Yep, this is definitely us. Especially the last sentence Grin DS is 18 months and I feel like we're just slowly starting to come out of the fog in lots of ways.....

mindutopia · 22/04/2018 21:44

I would say so far 2 is much easier than 1 the first time around. But I think a big age gap makes all the difference. Our first was 5 when we had our 2nd so it’s been much easier than I think it would have been if she were younger. But also situational too. Life in general is easier for us now than in the past. We’ve done 2 years apart due to immigration issues. We’ve done a big international move. We’ve gone through hell with extended family members having problems. In comparison, a 2nd dc wasn’t nearly as overwhelming and in fact, it’s been easier than the first time around, but I think every situation is different and I can always totally see how it could have been harder.

kiwigeekmum · 22/04/2018 21:44

Probably the first 2 years our 2nd DC were pretty tough. I had PND & our daughter wasn’t a good sleeper. Kids are 3 & 5 now and we are so much happier and life is getting better all the time.

On the one hand, you do need to give your husband and yourself loads of grace. This is a normal and reasonable reaction to exhaustion and sleep deprivation.

On the other hand, if you want your marriage to last you may need to invest some extra time/attention/resources to it. Maybe get some counseling, and if possible leave the kids with Grandma for a weekend and get away together.

Good luck!!!

sausagedogsmakechipolatas · 22/04/2018 21:45

Was true for us. So much so, I moved out for a year when the second was a year old, with the children. That time apart was really what saved us though - we’re very much solid now.

SunnyL · 22/04/2018 21:45

Yes for us our 2nd DDs birthday was a celebration that we were still together and still alive.

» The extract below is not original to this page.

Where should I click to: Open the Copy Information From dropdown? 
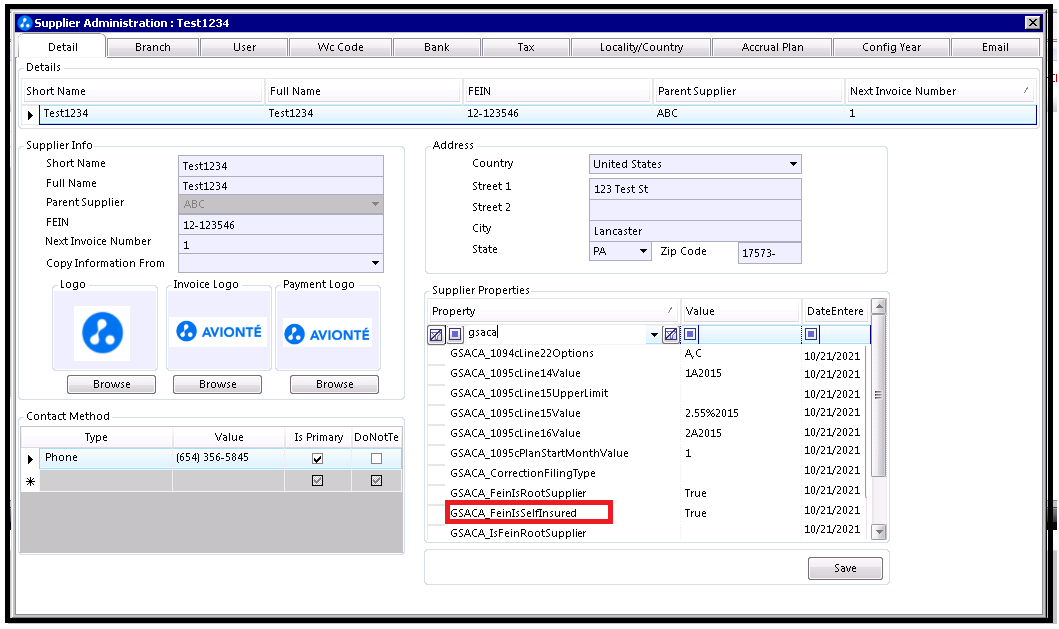point(281,263)
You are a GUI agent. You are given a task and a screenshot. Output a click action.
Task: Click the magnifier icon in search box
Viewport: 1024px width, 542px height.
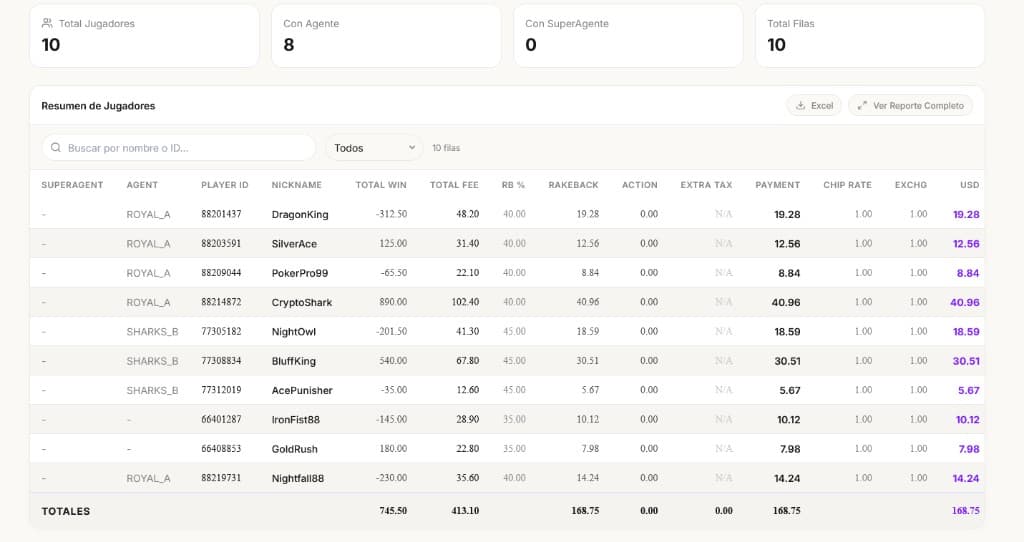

Her 2nd birthday was an actual birthday.

It was PND for me that fucked us royally. Poor DH bore the brunt of it with huge amounts of compassion.

Mustardnowletsnotbesilly · 22/04/2018 21:50

Its funny I had PND with our DS, But this time round I have felt fine, I took ADs for the first 5 months as it was so bad the first time, just incase. DH was amazing when I had PND. I am lucky with him in someways. Might go and give him a hug.